Hi Roland! I’m happy to answer your questions:

  1. You can read about my journey into UX here. The short version is that I was working as a call center rep at a time when I also didn’t have a place to live. I realized that the systems we used to access and share information in my company weren’t great, and that I had the skills to make something better. Working between calls, I built a tool that made the job of our call center reps easier. I eventually pitched this tool the company CEO, who promoted me so that I could make my vision a reality. It was my first experience finding and solving problmes from a user-centric perspective, and I found that I loved it immensely. I’ve been honored that I’ve been able to turn that into a career.
  2. I love that I get to be the advocate for the user. As a UX Engineer, I have a unique perspective in my organization in that my role isn’t always to advocate for the company’s bottom line, but for the user of our products. It leads to interesting challenges and discussions, many of which my coworkers hadn’t considered.
  3. The biggest mistake you can make in UX design is letting opinion drive your designs. UX is a data-driven profession, and our designs - both ones we’re adjuting and ones we’re creating from scratch - should always be driven by data.
  4. The designer is never in charge of the final product. In the end, the client gets the final say - though if it goes against my advice, I will make very certain that my objections are heard and noted. More often than not, if done correctly, my goals of a great user experience align well with corporate objectives, so fortunately this doesn’t happen often.

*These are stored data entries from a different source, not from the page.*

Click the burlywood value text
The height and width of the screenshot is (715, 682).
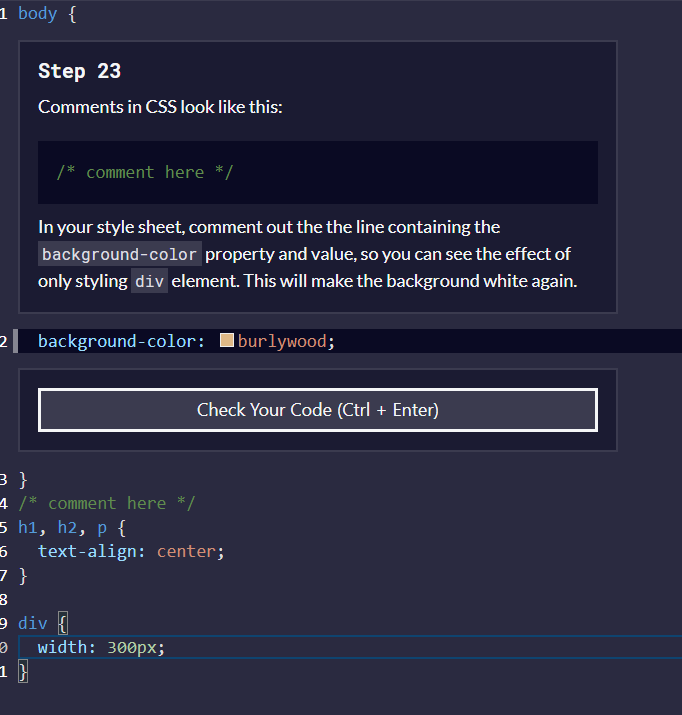(x=282, y=341)
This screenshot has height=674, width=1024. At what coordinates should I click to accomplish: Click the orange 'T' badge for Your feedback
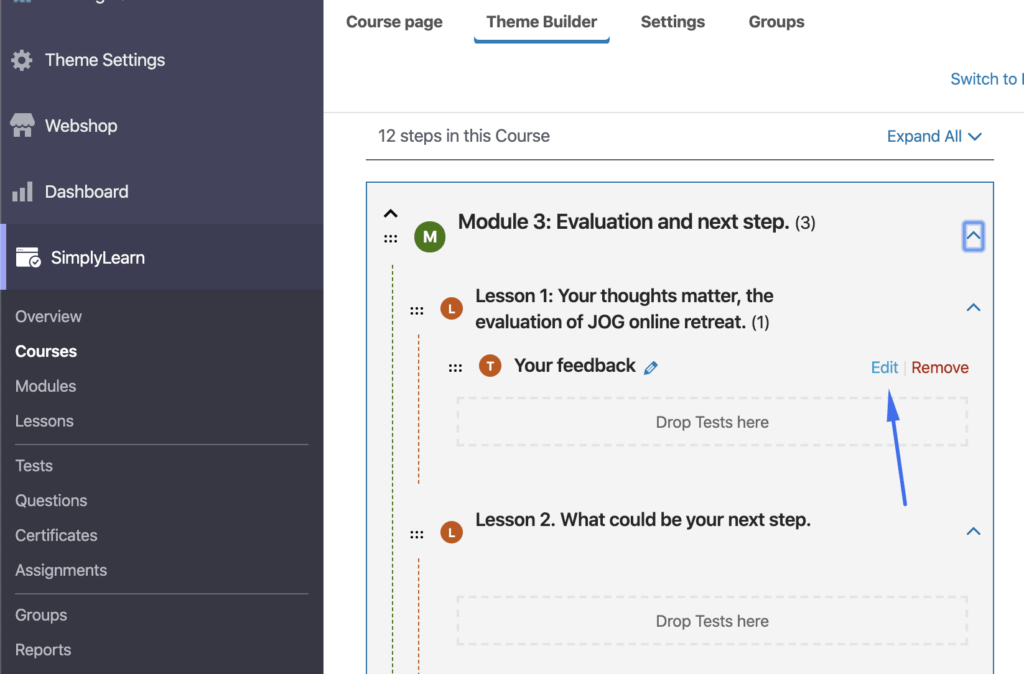tap(489, 366)
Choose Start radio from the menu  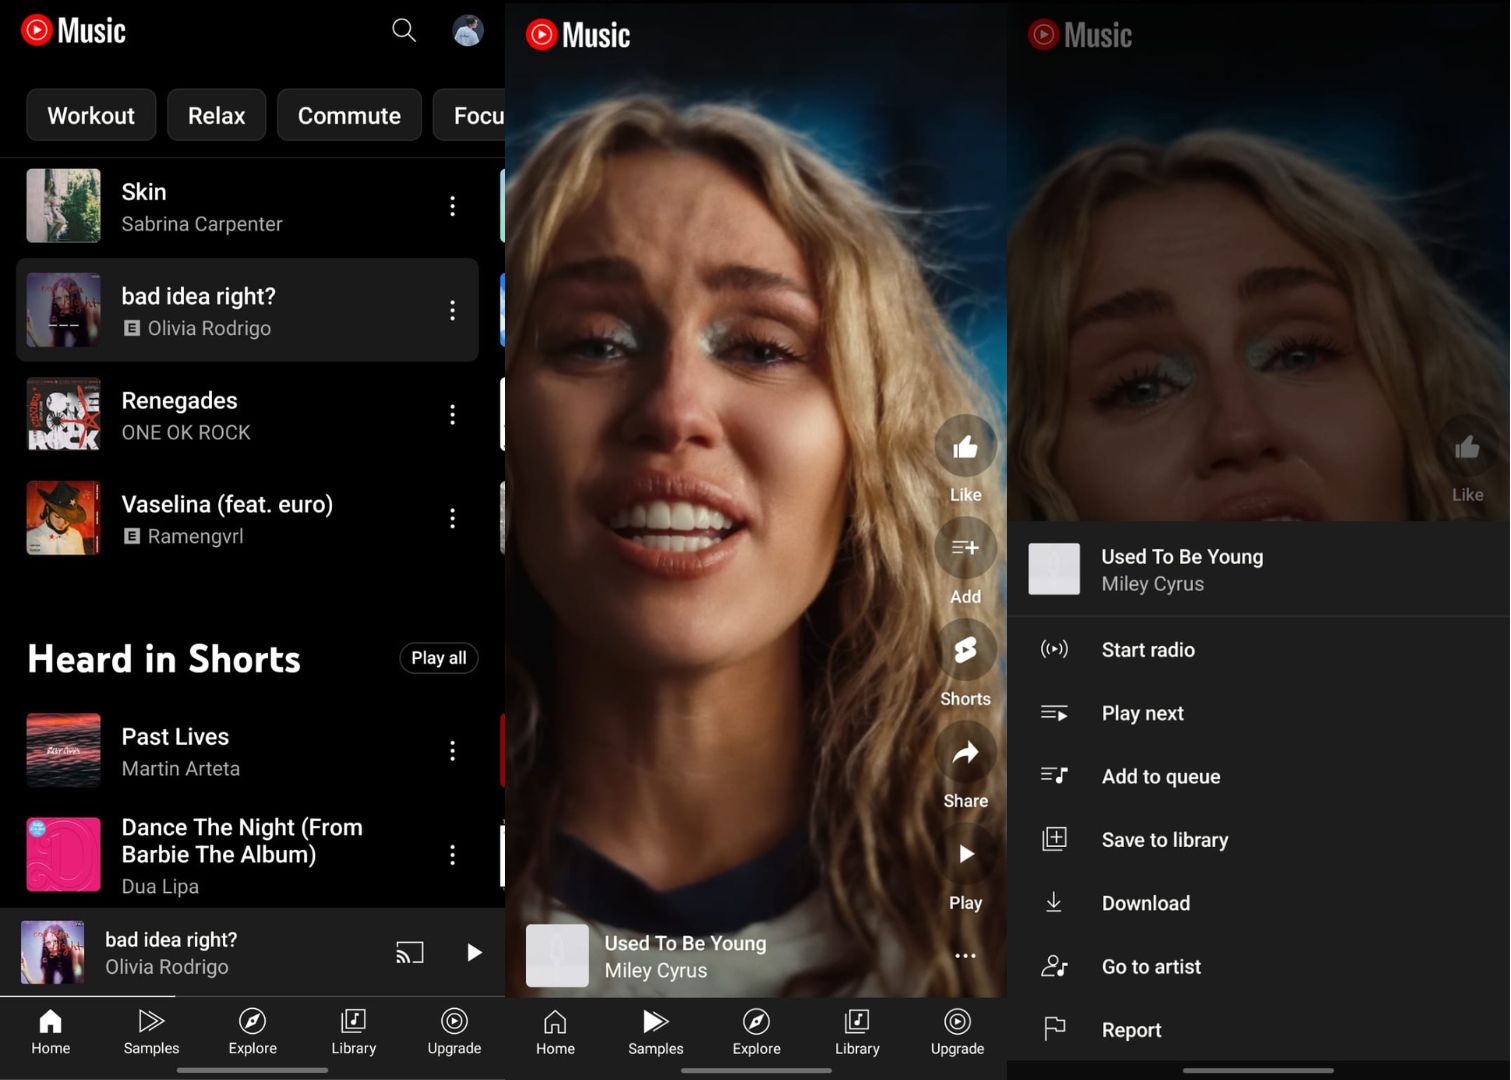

  5. We have a very set cadance for our User Experience testing that involves running a feedback session with internal stakeholders and another with our testing participants. The internal session allows us to digest and discuss the results of the testing, and to set at least one concrete change we can implement quickly. We then discuss that change as part of the external feedback session to show our customers that we take their feedback seriously and will work to make important, timely changes.
  6. The wonderful UX community! We have such a great group, both here on UXMastery and everywhere else, that keep me inspired to work hard every day.

I hope that helps! Let me know if you have any questions.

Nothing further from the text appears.